Poo has no weight. or none worth speaking of.
It was one of those accidental discoveries, like Archimedes jumping into an overfilled bath and discovering he was fat. (Apparently he ran naked down the street afterwards yelling “Euraka!”, which meant “I’ve found it!” in Greek and had nothing to do with stockades).
I was – am – on a diet. This is a major exercise in life choices for me. I’ve never been addicted to alcohol or drugs, but food loves me and exercise avoids me at all costs.
So, when I’m on a diet I want fast results (don’t we all) so life can get back to normal.
I am impatient for the day I achieve my 5kg target. I weigh myself a lot. I weigh myself after I’ve mowed the lawn. A ride-on hardly counts, I know, but there must be some expenditure of energy involved. And the sun makes me sweat a lot.
I weigh myself before and after meals which is depressing because I’m sure you can gain more than half a kilo, even if you eat exactly half a kilo of food.
And yesterday I came up with the bright idea of weighing myself before and after I’ve…er.. been to the bathroom, if you take my meaning.

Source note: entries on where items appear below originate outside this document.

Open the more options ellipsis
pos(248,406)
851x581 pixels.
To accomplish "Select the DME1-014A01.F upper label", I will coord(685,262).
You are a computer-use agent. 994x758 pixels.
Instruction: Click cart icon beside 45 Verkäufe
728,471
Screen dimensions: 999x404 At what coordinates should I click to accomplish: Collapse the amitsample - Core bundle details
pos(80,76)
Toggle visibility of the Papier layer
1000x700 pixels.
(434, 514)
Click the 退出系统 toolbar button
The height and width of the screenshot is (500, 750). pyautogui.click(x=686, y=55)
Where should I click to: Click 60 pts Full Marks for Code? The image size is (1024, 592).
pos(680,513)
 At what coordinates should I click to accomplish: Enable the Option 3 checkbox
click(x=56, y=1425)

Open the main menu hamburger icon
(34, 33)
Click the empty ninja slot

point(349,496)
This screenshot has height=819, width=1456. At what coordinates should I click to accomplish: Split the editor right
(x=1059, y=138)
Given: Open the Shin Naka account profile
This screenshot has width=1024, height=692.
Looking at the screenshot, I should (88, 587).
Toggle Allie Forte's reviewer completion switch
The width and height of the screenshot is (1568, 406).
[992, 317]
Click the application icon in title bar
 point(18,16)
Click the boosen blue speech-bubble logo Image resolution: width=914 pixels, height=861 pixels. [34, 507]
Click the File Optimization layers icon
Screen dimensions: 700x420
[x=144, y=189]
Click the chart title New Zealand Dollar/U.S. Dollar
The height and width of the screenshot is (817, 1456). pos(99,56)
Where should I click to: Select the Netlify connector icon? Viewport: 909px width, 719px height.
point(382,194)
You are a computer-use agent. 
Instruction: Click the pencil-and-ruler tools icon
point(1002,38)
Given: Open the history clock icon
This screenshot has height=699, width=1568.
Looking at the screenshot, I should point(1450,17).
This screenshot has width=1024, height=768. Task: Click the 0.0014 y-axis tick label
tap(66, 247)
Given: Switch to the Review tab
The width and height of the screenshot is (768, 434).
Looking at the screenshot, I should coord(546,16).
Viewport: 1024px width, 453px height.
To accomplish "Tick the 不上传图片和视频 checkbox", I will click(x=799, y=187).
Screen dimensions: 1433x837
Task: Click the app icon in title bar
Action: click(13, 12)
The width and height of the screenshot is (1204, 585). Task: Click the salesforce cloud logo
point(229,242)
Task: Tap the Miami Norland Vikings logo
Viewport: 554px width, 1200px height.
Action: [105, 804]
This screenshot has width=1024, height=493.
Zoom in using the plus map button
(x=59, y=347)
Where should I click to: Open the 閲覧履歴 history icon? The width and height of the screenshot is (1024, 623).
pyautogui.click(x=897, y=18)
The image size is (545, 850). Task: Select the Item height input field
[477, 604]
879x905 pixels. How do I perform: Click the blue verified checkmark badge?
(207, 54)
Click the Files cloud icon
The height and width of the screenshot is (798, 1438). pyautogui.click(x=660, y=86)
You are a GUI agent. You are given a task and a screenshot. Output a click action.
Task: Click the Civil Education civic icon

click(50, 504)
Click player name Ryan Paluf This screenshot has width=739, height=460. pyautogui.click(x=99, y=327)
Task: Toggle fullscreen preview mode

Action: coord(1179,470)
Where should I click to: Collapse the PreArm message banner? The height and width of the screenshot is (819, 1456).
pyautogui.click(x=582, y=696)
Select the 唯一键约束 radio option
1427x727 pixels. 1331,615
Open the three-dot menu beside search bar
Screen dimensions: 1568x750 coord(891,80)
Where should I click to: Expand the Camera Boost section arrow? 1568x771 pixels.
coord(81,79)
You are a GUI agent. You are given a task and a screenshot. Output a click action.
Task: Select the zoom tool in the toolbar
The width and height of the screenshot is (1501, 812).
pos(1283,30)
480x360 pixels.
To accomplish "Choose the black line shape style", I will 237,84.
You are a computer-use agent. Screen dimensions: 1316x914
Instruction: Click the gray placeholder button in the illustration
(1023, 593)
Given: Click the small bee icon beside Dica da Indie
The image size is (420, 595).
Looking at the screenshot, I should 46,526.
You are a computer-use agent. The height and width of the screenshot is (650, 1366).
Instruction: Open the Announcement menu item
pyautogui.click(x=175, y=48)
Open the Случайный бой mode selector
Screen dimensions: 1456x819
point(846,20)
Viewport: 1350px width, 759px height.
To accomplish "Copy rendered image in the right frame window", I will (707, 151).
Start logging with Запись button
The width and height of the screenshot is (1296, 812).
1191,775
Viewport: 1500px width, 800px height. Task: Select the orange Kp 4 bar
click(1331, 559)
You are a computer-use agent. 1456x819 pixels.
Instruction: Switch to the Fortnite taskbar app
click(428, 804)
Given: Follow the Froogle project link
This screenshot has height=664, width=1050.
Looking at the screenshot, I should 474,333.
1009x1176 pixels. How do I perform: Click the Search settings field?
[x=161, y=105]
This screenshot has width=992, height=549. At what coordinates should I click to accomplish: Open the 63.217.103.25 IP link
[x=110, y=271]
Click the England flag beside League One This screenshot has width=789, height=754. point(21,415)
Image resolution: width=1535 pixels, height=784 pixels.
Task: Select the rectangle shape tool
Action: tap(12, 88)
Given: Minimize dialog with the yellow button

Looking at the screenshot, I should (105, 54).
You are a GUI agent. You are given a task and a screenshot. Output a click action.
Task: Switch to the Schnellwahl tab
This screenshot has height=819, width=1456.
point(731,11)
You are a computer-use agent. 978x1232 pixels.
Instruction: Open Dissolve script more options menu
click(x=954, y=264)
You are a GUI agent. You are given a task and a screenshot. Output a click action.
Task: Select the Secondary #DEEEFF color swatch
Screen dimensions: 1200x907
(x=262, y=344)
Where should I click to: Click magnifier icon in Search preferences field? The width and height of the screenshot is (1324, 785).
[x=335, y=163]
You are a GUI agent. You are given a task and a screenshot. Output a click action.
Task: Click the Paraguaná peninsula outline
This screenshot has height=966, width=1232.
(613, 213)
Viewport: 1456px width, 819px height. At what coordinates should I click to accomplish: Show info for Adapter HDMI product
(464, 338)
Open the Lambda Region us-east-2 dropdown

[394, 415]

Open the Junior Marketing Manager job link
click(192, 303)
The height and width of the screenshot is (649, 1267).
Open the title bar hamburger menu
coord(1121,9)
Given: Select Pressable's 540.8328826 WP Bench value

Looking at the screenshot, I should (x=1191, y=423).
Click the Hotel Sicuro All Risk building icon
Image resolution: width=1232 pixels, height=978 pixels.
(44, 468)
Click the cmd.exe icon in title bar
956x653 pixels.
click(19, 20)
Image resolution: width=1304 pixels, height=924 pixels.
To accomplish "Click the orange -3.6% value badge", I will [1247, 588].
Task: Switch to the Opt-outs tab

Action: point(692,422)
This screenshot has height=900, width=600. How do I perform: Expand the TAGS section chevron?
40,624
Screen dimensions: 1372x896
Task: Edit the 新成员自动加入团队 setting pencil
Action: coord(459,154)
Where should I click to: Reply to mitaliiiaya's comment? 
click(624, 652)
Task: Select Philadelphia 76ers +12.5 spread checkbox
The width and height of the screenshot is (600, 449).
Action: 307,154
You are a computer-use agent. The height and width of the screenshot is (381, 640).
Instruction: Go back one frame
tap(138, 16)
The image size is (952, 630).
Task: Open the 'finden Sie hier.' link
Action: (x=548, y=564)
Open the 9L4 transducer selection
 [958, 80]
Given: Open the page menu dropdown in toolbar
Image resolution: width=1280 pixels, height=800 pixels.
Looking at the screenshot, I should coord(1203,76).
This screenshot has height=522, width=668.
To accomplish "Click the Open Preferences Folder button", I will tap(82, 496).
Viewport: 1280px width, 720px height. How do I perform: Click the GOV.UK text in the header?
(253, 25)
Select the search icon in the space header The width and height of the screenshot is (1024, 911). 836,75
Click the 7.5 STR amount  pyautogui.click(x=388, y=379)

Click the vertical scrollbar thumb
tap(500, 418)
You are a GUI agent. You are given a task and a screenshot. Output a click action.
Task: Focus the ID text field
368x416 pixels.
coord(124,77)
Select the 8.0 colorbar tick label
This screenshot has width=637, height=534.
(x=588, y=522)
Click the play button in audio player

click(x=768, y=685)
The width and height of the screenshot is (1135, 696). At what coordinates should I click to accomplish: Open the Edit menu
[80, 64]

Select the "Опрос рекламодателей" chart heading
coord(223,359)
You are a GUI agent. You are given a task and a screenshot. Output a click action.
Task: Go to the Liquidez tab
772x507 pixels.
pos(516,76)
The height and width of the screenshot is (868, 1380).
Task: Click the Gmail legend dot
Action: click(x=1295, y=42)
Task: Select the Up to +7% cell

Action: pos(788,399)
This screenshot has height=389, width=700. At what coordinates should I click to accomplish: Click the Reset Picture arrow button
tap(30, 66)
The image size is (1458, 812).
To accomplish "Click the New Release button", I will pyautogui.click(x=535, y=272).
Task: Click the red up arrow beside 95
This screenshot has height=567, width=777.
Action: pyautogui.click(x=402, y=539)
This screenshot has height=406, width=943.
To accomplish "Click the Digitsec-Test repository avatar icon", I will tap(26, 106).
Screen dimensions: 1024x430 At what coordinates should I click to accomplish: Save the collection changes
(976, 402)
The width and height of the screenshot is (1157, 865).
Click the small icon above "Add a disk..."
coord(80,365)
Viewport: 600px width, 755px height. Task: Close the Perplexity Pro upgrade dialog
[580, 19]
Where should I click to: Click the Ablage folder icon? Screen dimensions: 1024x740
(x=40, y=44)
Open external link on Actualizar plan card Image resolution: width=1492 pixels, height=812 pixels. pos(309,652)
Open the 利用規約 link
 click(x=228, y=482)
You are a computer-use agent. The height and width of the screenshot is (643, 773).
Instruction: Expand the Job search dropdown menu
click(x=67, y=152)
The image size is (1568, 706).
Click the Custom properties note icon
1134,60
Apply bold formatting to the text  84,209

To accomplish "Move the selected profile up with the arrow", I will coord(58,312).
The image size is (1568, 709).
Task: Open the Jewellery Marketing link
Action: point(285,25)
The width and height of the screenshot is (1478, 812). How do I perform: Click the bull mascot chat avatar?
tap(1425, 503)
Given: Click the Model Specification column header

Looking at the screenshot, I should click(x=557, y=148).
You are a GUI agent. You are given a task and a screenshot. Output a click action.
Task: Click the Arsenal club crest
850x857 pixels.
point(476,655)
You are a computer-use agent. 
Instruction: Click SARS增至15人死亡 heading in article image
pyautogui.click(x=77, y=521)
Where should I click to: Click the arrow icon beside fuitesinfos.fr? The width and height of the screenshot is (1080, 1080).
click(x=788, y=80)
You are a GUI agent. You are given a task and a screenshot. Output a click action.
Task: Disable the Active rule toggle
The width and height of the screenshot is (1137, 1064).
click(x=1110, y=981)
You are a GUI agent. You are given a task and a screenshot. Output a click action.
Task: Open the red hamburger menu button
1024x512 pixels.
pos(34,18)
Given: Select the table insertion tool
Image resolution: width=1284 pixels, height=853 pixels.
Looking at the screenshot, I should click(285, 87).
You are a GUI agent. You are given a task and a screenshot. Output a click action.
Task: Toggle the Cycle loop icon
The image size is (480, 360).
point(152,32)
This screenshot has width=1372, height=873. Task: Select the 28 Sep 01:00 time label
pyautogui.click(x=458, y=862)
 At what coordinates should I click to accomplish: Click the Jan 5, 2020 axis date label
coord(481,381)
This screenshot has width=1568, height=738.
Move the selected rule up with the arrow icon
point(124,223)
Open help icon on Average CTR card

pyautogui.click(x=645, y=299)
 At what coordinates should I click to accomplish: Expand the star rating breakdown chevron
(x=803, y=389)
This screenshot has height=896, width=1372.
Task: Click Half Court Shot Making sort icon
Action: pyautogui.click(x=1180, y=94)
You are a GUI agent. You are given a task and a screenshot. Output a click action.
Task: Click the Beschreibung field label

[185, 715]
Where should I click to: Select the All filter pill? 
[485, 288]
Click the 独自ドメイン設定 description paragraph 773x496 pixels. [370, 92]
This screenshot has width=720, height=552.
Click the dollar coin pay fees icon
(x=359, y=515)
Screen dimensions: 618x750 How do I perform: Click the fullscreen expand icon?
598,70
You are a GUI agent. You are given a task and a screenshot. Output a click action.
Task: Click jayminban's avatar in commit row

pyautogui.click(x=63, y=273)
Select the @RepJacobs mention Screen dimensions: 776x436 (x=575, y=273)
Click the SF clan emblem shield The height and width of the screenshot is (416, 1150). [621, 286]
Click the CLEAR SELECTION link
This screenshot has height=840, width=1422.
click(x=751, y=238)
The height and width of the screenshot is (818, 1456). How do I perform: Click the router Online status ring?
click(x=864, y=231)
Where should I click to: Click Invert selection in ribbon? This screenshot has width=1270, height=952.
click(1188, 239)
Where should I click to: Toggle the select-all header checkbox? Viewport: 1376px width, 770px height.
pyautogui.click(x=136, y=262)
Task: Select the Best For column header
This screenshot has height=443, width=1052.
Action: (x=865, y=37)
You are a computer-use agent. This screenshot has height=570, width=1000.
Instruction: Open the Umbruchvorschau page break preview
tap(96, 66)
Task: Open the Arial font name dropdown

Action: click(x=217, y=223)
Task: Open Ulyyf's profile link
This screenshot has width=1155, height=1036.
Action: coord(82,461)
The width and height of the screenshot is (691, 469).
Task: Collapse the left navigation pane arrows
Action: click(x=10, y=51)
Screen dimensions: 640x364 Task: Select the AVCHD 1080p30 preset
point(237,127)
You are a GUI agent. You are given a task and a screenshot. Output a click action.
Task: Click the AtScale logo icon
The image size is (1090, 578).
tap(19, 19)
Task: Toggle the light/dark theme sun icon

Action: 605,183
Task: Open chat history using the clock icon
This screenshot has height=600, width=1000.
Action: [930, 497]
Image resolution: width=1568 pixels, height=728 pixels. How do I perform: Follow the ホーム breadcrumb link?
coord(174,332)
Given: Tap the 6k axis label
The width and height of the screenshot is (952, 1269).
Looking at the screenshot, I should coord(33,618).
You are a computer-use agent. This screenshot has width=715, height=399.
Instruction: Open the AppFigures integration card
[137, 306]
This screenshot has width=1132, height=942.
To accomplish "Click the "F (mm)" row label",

And discovered – Eureka! – that, what shall we say, that a considerable quantity of waste product weighs less than an ounce! Or 30 grams, if you’re under 40 years old.
It’s very depressing. It means I’d have be in there, working very hard, for a full 24 hours, without a break, to lose one kilo.
Mind you, once I’d made this discovery I began to turn it over (in my mind, naturally) and I began to realise that I’d always had a sneaky feeling it must be so.
That’s why they float. But only if you’re healthy, I’m told. Apparently it’s as true a beacon as a dog’s wet nose.
I must be very healthy. I recall being on a yacht in the Whitsundays with a boatload of journalists when I discovered this.
Yachts rarely have more than one toilet (God knows why they call it the heads) which is not enough for a ship’s company of journos who have been on the grog for three days.
I was desperate, but innovative. I jumped overboard on the pretext I was going for a refreshing dip, craftily removed my togs – and did it there, while I doggy paddled. No one would ever know.
Except that they float. And it had been a long wait.
It bobbed up beside me. My first instinct was to clamber back on board with all speed and log it with the marine authorities as a danger to shipping. But I didn’t dare draw attention to it because everyone would know it belonged to me.
So I carefully back-paddled away from it.
It followed me. I struck out with a will, covering100 metres before turning round. It was still there, but it was tiring. I was halfway across Nara Inlet — a good 400 metres — before I lost sight of it. It seems that, like hatchlings, they assume that the first living thing they see at birth is their mother.
In this case, of course, it was right.
I am bound to report, too, that on this one occasion I did lose a lot of weight, but that doesn’t destroy my theory about the weightlessness of poo.
That was because I had to swim all the way back. Making a very wide detour.